In short, Forge empowers programmers with powerful app-building capabilities within an environment that abstracts away much of the cloud-based complexity. For example, Forge UI developers and app-users can be assured that built-in security options will provide the protection necessary for safe use of these offerings. This is done by automating the update process for Atlaskit, Atlassian’s official UI library, which means that when users update it, it won’t break and disrupt system operations.

Forge UI will also have cross-platform functionality so developers can write the code once and be confident it will run everywhere. Also, Atlassian states that because Forge UI is a declarative language, it is easier to build native, adaptable, and trusted user interfaces for apps. It’s designed to save developers from having to navigate entire infrastructures often associated with launching applications.

“The app works cleanly on the web and on mobile, and it avoids them having to author things in iframes,” said Mike Tria, Atlassian’s head of platform. “It’s faster, way faster, apps run smoothly, and they feel like an Atlassian product running with Atlassian.”

For teams comprised of both programmers and IT staff (DevOps), the Forge ILS tool offers intuitive command-line capabilities for managing apps. The firm plans to release resources such as built-in onboarding, easy-to-use commands, and templates that can be accessed by anyone.

Interestingly, the inspiration for the formation of Forge did not come about from the most conventional of places. Tria described how he sent six of his developers to Australia and isolated them from the rest of the organization for three months. While he may not have drawn inspiration from reality television show Survivor, there were parallels between the two – both asked individual participants to engage in challenges without access to everyday solutions that would make the problems easy to overcome.

“We told them no OKRs, no project tickets, nothing – design the ecosystem that you would want to build apps on and design the best one in the world,” Tria said.

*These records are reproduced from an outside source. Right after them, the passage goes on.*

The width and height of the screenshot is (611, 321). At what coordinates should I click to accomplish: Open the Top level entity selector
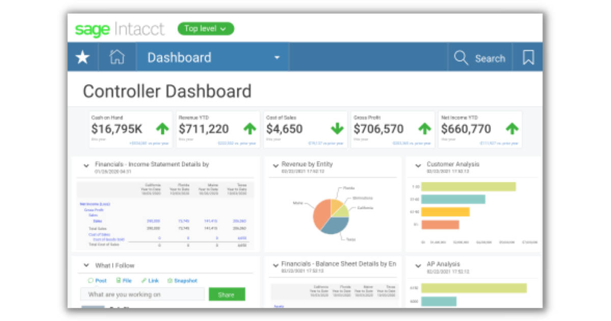click(x=206, y=29)
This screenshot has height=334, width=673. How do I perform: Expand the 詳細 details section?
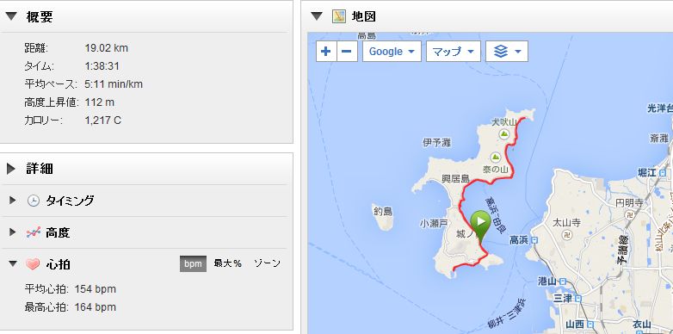click(11, 169)
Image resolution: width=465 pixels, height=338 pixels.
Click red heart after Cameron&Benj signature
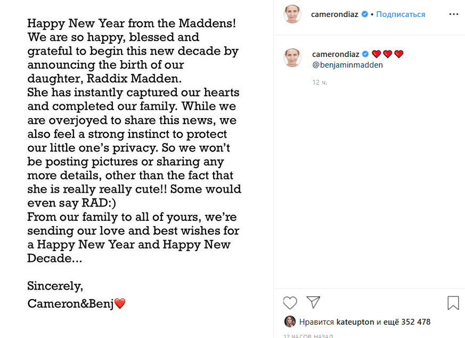click(x=120, y=304)
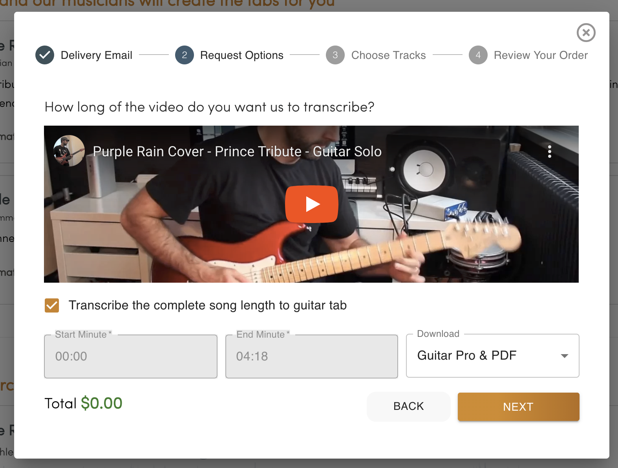
Task: Select the Choose Tracks step
Action: [389, 55]
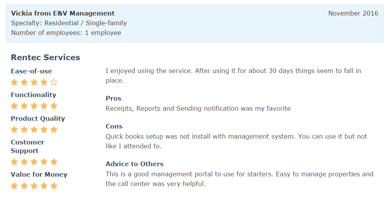This screenshot has width=389, height=200.
Task: Click the Cons section heading
Action: (x=114, y=126)
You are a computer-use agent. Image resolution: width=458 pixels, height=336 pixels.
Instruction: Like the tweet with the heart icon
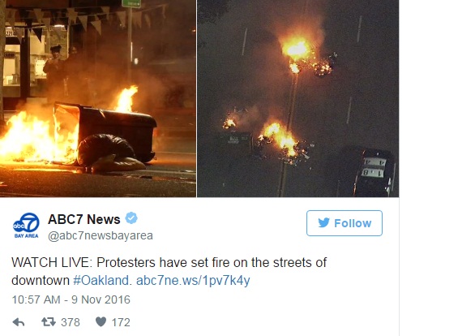[x=101, y=321]
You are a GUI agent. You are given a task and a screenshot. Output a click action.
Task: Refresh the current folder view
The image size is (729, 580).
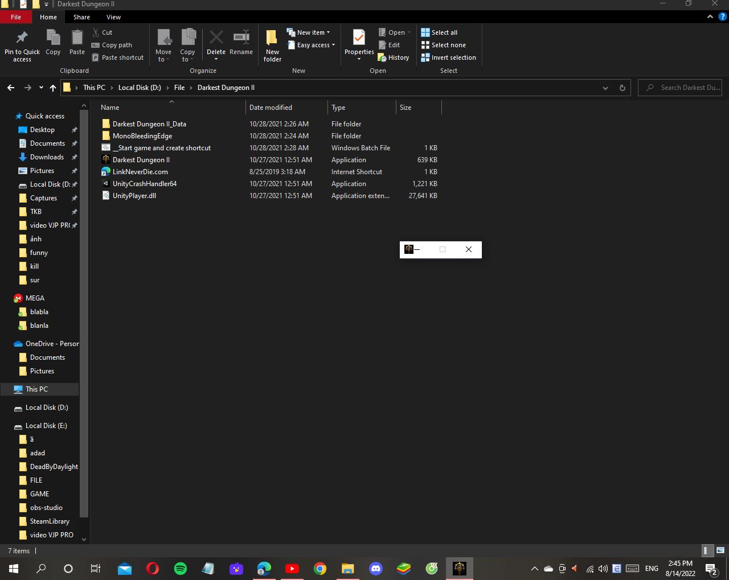click(x=622, y=88)
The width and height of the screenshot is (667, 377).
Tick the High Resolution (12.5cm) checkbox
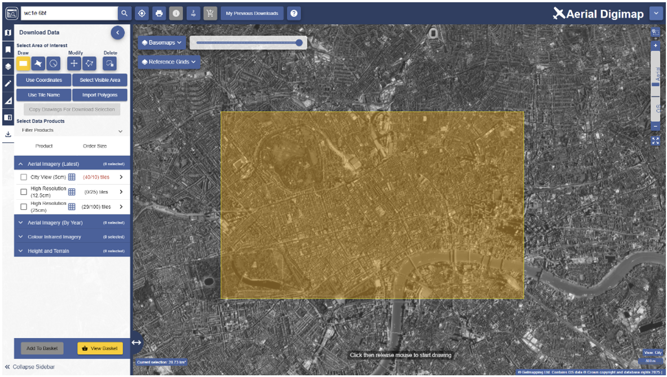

It was a bet that paid off big. He told the developers that his experiment wasn’t about building something that would necessarily be taken to market, it was about doing the best they could and learning from that experience. Tria believes that innovation doesn’t have to be a top-down process and he’s excited by that potential. Nonetheless, the end result was the beginning of Forge. Sequestering the developers helped them take more risks and accelerated the process of bringing the tech to market.

Atlassian's ecosystem currently boasts 25,000 members, and the launch of Forge will build on that base. "More than 60 percent of our customers have an app; it's a huge deal. And our largest ones, 80 percent of them have an app," Tria said. "Very soon, we're going to cross the $1 billion threshold for lifetime sales through this marketplace."